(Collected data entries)
··········
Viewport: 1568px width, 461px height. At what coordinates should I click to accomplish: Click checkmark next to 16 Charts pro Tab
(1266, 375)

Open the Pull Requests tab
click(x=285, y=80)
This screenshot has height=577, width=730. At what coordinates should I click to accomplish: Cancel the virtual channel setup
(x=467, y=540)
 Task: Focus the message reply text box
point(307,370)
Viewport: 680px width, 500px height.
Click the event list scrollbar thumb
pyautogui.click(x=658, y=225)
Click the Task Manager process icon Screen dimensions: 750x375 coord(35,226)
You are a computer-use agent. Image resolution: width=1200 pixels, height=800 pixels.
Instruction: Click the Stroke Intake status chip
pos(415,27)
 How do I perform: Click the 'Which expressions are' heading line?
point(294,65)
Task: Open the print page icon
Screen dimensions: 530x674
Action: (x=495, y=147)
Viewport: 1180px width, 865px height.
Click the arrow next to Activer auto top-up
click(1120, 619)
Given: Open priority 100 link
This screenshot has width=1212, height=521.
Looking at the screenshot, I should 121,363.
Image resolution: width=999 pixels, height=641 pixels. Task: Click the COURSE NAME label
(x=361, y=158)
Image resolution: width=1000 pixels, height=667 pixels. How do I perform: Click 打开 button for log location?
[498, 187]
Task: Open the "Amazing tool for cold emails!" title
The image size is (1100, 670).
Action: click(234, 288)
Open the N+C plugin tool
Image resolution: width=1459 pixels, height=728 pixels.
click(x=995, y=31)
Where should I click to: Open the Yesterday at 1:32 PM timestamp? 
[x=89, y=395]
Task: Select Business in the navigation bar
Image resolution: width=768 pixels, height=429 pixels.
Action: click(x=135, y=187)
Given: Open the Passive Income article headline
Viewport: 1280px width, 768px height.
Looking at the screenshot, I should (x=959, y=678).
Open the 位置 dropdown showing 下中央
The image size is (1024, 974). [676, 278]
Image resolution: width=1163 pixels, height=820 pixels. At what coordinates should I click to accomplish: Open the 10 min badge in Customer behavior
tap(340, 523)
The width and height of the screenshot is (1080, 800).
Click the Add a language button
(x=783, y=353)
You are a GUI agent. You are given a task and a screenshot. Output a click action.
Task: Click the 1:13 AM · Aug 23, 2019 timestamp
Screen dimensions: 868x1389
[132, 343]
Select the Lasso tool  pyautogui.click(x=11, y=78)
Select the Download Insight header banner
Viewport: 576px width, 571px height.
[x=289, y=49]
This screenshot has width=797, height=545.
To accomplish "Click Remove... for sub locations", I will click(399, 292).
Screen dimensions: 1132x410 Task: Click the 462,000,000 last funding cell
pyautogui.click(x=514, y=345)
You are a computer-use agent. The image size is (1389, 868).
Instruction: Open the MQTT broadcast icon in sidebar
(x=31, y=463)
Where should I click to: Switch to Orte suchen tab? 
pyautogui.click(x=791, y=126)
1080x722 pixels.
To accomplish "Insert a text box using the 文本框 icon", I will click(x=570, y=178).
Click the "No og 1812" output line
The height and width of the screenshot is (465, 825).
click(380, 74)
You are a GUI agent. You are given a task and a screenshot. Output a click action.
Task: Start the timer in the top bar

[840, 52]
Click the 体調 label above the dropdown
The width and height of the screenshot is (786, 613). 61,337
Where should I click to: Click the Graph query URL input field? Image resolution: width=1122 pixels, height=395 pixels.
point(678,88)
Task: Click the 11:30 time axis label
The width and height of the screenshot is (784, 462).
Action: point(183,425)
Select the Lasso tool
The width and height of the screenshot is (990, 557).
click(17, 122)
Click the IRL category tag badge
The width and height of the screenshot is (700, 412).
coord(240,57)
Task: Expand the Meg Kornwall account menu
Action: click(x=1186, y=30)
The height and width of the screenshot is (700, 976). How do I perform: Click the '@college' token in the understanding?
··········
If a line in the data above contains "agent", return that line.

You are a computer-use agent. Image resolution: width=1200 pixels, height=800 pixels.
You are a GUI agent. You are given a task and a screenshot. Output a click action.
You are a computer-use agent. The image size is (1389, 868).
You are a GUI agent. You are given a task and a screenshot. Output a click action.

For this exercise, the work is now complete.